### Goal of the exercise
Starting with the line that has "Leave the application" and finishing with the line that has "The height and width of the screenshot is (276, 402).", set down each line below exactly. Pictures are not copied.

### Screenshot grounding data
____

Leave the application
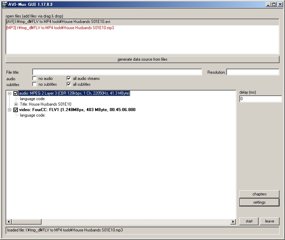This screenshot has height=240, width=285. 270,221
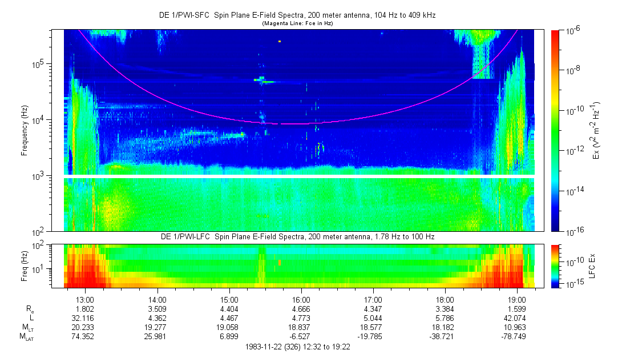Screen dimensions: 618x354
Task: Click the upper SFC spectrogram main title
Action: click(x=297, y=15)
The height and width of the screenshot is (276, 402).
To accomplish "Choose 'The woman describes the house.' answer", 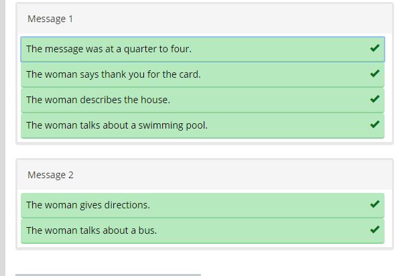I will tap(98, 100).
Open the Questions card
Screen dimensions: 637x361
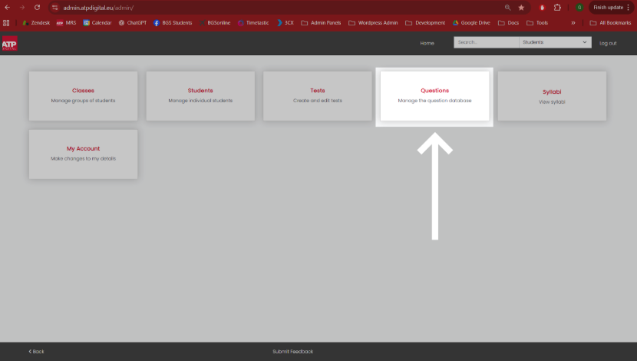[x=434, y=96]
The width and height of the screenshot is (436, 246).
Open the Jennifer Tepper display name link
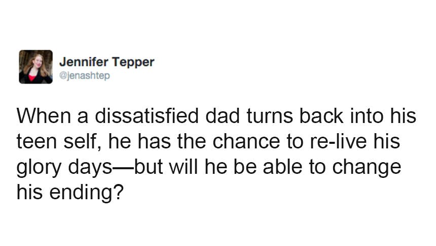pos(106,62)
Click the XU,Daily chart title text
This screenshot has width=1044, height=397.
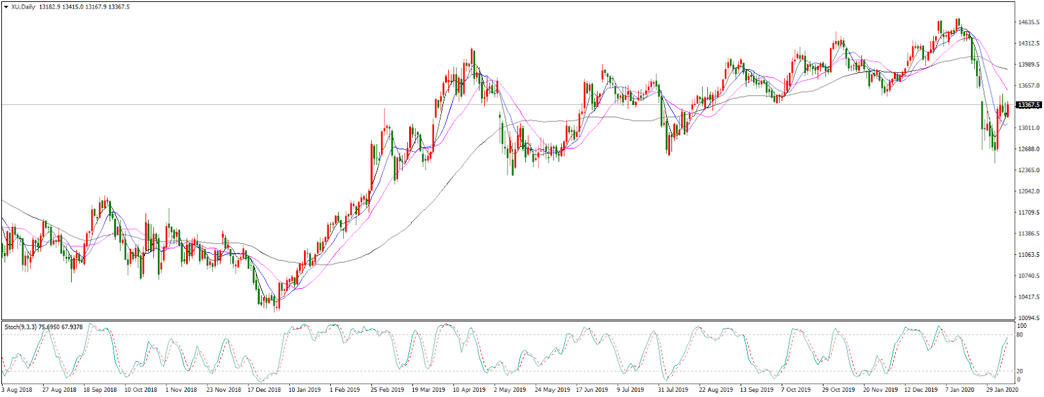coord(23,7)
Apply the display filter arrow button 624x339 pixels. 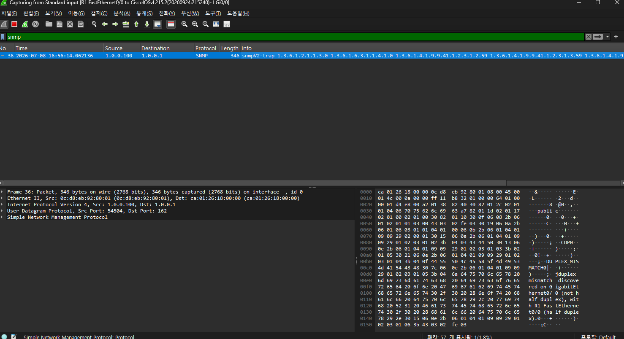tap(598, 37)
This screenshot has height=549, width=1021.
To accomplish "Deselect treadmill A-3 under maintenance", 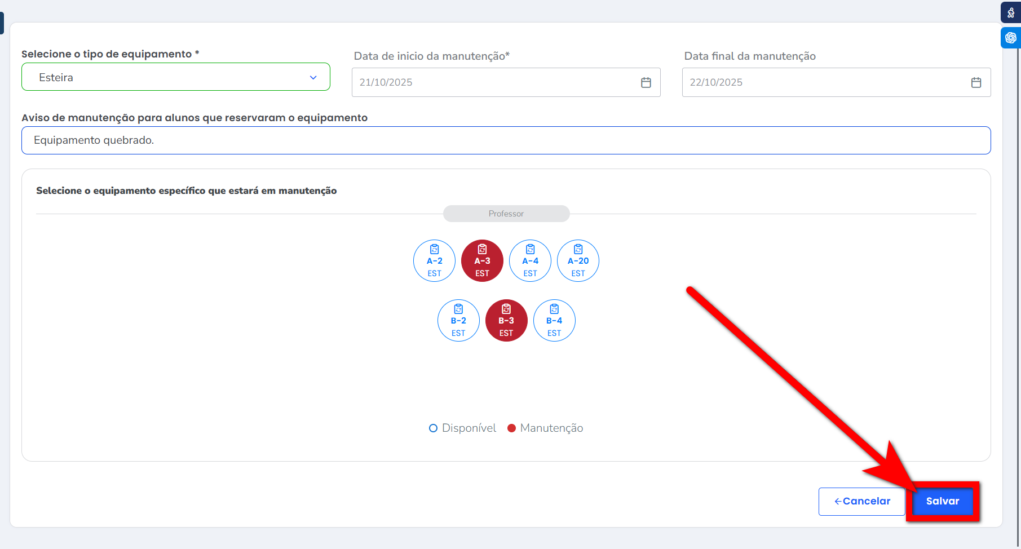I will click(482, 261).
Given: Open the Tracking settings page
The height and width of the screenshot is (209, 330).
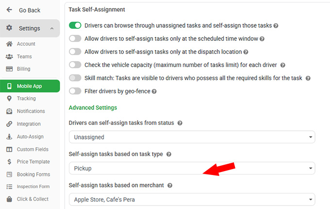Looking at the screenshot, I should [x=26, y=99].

____

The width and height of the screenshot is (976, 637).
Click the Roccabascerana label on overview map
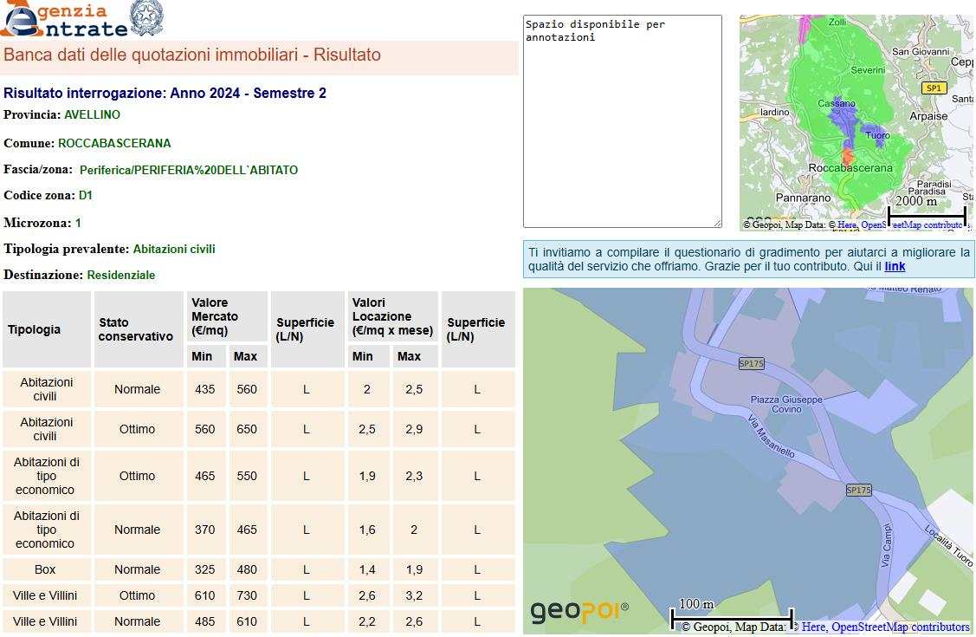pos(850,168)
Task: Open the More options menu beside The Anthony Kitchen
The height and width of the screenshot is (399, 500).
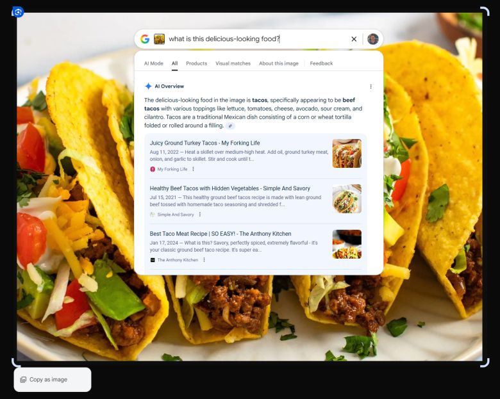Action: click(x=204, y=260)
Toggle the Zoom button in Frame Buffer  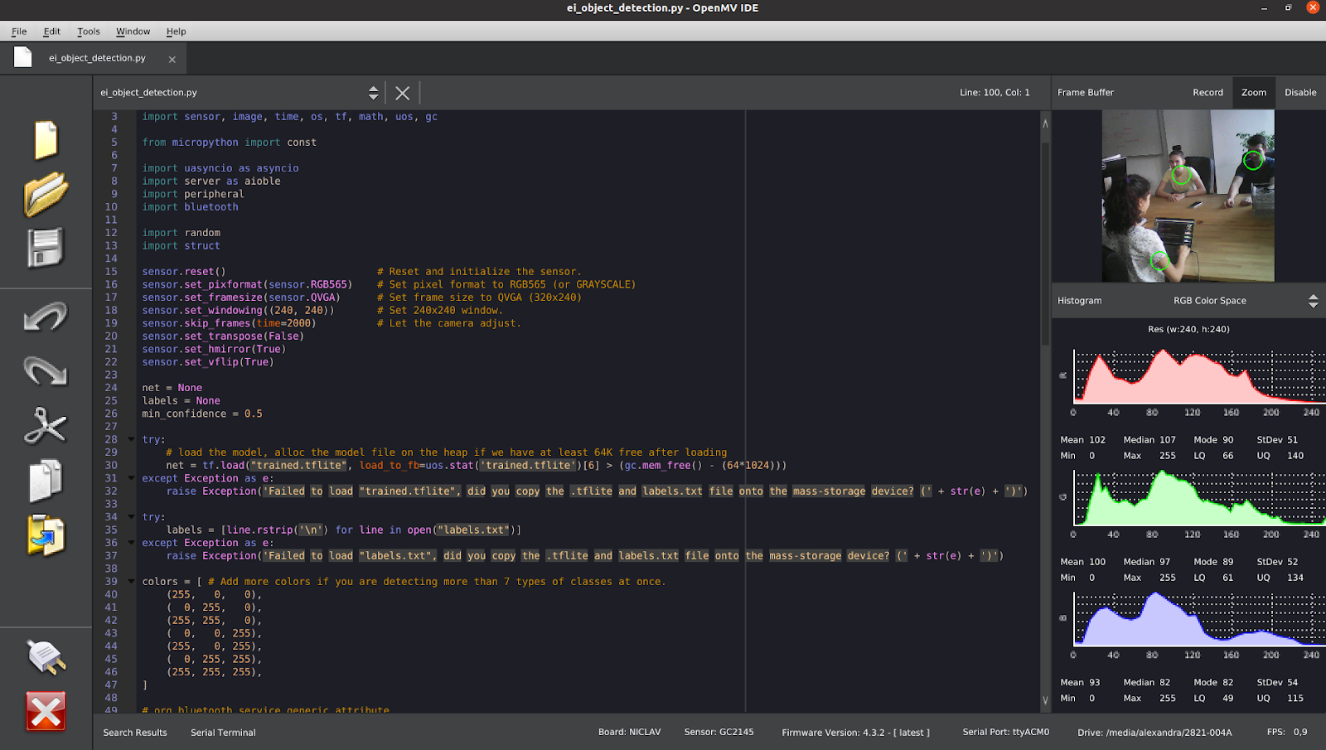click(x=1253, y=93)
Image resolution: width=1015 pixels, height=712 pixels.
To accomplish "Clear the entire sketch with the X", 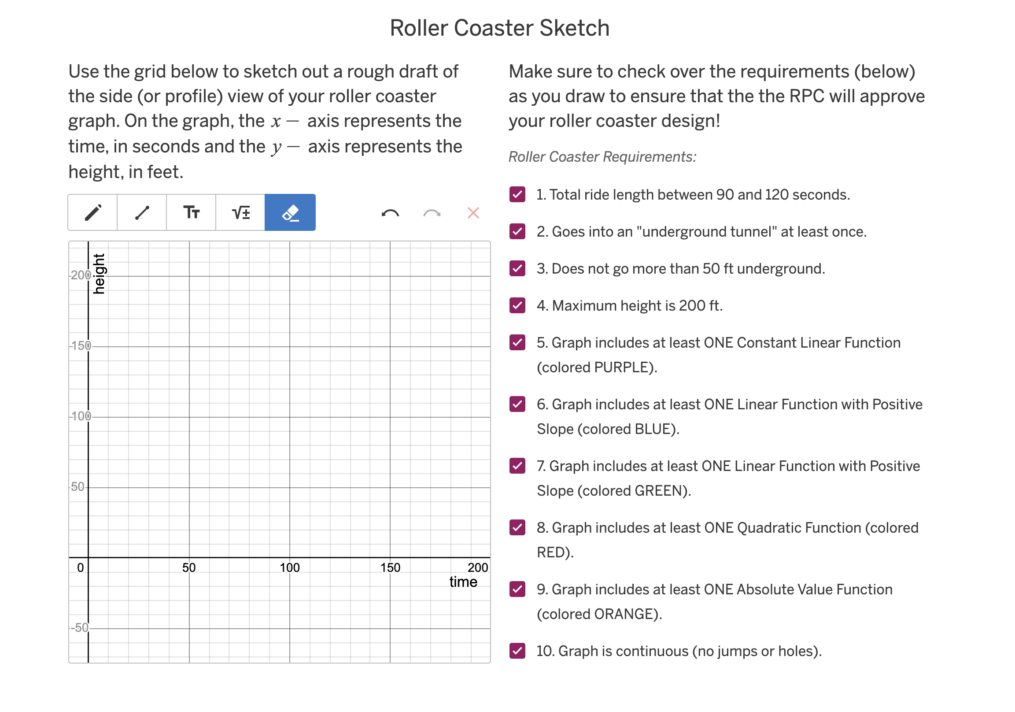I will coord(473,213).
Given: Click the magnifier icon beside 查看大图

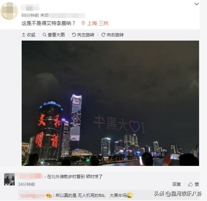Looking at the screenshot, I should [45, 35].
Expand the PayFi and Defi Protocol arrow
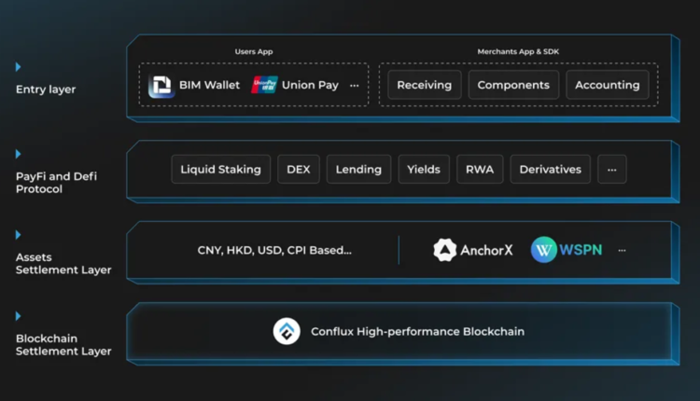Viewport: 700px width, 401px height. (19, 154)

____

### Answer to the exercise
Leave the application
This screenshot has height=240, width=285. 270,221
Screen dimensions: 618x354
Task: Click the upper SFC spectrogram main title
Action: click(x=297, y=15)
The height and width of the screenshot is (276, 402).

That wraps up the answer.